Giving a title to a work of art is not mandatory.  Some artists are content with no title, some will simply number their works.  In my own work, I prefer to give some direction to understanding where I my feelings were, or where the inspiration came from.   A title may prompt a viewer to take a second look, to go deeper.  To please myself, I strive for aesthetic pleasure, therefore, making it too easy for the viewer to assume the painting is just a pretty picture.  Usually, I have a theme, or a serious statement behind what I consider to be my better works.   An appropriate title will help make the connection I am hoping for.

Of all my paintings, my favorite title "Wrapture" came from a rapid fire, verbal duel with my friend Joe who possesses a great wit.  Showing the newly finished work to him, I mentioned I had not yet found a satisfying title for it.  He started in with all sorts of ideas, mostly humorous.  His playfulness took me out of my ineffective "search mode".  Spontaneously, and mindlessly, the title flew out of my mouth.  We both new instantly that it was perfect.

Rarely, the title for a painting will come before the painting has begun.  This can happen when a juried show has a theme, and one knows the subject before the vision.  

Most frequently, my muse delivers the title near the completion of the painting.  Sometimes, I think she must be on vacation, or having an affair with another artist, or maybe she just doesn't like the painting, because the work never seems to find a title with any sparkle to it. Example: Bowl with Peppers.

To my dismay, the painting shown above, sat on the gallery wall much longer than I expected.   The painting was the unintentional result of a late summer trip to my farmers market.  I had returned home with a big bag of exotic peppers knowing they would be greatly appreciated by my Hungarian born husband.  I poured the peppers into a stainless steel bowl, and placed it on a table already covered with a leopard print cloth.  The scene was lit by the late afternoon sun from a west window.  I fell in love with the sight, and a series of chance events became a painting titled "Bowl with Peppers".  

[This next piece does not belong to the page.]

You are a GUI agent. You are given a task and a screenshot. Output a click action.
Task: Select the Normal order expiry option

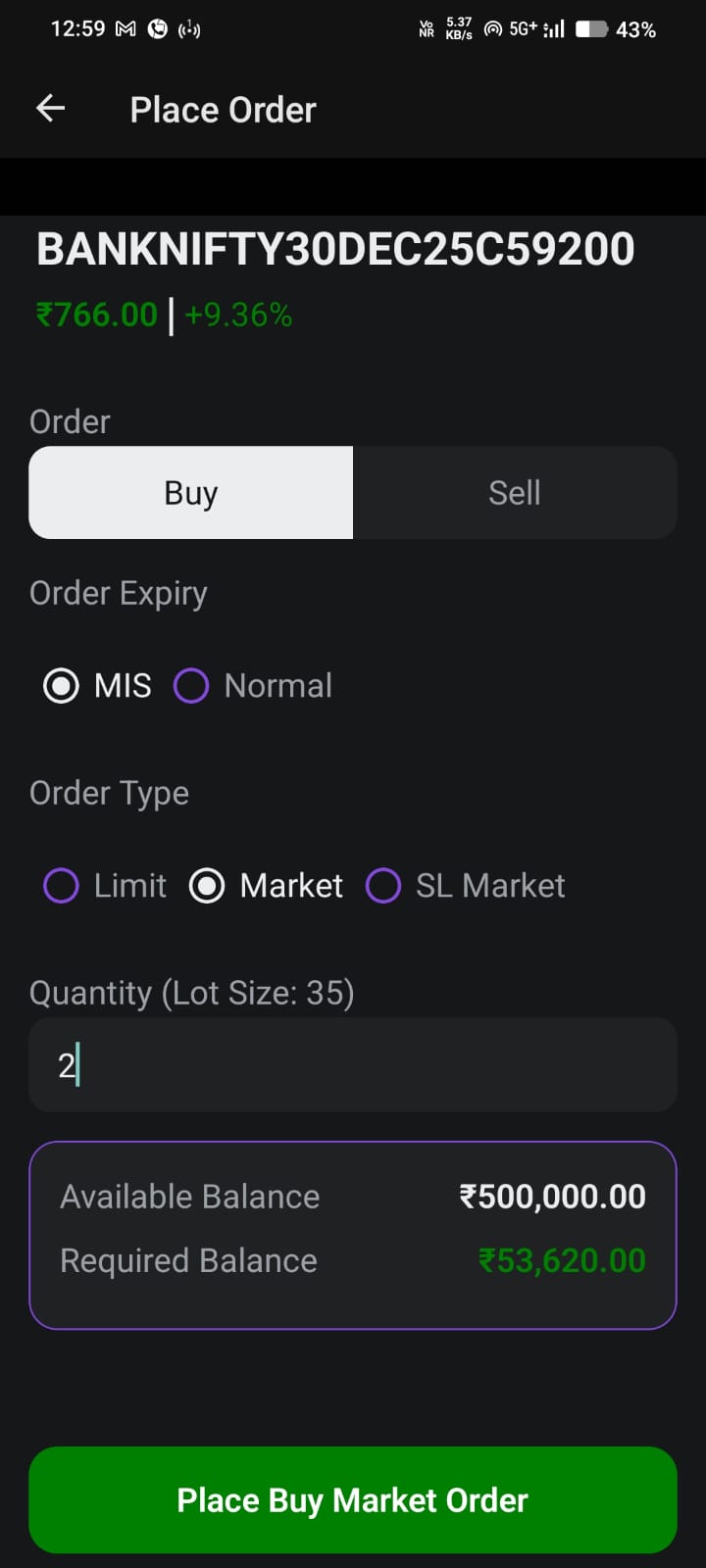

Recently, I changed the title.  I didn't tell my gallery, but in my computer files, I changed the title on all references to the painting to reflect what I at last understood was my genuine inspiration -  the harvest bounty, abundance.  Within two weeks of changing the title, it sold.  Coincidence?  Perhaps. 


  1. I've had a similar experience. I had a series of numbered landscape collages. Boring way to title things I guess, but so easy!! A friend remarked that one looked like the annual Kite Day at a local open space preserve. I renamed the piece "Kite Day at Windy Hill" and it sold within a week -- after sitting for months without a nibble of interest.

  2. Hi Joanne, one of my own painting titles was born out of frustration. I had been painting pears and looking at other artists perfect pears. Then putting aside all my preconceived ideas of pears, I knew exactly how I really wanted the pears, my interpretation. But I thought no one else would understand, so I called them 'rejects' and still think it to be the right title. Not sure what others think but I think wahtever title we give a painting some of it does colour the viewer's ideas about the painting.

  3. Lovely painting; really like the cloth design.

    I was in a hotel once with the owner who was a painter. He had paintings of his hanging and a hotel guest asked to buy one. She then asked him the title of the painting and when he told her, her reply, "Oh, I would never buy a painting with a name like that." Thus the name cost him a sale.

  4. Surely the title should only come from you? I also suggest that you should not "name" it so quickly rather paint, leave it and contemplate it for awhile - as you say you changed the title and I have done that on more than one occassion on a photograph which I put up on my blog... Painting is emotional largely and it is your emotion and perception, which needs time to solidify and settle... I like the work by the way...

  5. I like that you think about such things. It makes you interesting to me and I shall visit you often.


  6. Titles are illusive. At times I have had them fantasticlly fly out of my mind but most times-Ahh!